About this task:
Output exactly the lines from the line with "Expand the 1" through the end of the records below. Include nothing else.

Records for the task:
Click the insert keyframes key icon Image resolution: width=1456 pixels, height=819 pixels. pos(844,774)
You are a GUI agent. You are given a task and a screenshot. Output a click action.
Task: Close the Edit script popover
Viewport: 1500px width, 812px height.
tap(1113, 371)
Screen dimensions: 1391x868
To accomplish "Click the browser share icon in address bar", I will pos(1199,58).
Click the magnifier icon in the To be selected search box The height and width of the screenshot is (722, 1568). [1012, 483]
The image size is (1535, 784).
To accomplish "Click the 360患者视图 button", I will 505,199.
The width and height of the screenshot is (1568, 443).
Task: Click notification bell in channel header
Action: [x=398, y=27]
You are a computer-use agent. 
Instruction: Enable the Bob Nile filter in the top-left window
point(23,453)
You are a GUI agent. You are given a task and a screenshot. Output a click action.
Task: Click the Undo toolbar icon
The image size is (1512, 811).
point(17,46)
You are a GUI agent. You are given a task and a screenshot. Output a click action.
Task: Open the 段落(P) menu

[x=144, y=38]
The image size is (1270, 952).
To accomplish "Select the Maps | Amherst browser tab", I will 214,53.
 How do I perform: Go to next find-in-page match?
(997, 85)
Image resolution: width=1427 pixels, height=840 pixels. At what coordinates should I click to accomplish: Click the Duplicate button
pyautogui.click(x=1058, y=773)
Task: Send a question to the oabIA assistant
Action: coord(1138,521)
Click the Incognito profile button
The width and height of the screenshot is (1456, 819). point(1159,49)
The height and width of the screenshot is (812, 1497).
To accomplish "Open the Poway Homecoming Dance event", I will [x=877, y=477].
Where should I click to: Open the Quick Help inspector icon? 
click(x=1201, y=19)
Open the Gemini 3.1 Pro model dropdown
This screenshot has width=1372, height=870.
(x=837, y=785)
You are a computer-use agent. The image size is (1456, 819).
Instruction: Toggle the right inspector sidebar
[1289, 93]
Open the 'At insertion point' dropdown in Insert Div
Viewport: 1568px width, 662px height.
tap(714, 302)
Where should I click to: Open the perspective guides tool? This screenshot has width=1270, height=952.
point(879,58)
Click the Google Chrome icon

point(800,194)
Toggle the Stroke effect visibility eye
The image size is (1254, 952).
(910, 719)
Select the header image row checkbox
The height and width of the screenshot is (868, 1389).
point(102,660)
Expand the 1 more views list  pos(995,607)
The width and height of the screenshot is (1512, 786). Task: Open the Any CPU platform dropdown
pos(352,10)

The completed task:
Expand the 1 more views list  pos(995,607)
The width and height of the screenshot is (1512, 786). Task: Open the Any CPU platform dropdown
pos(352,10)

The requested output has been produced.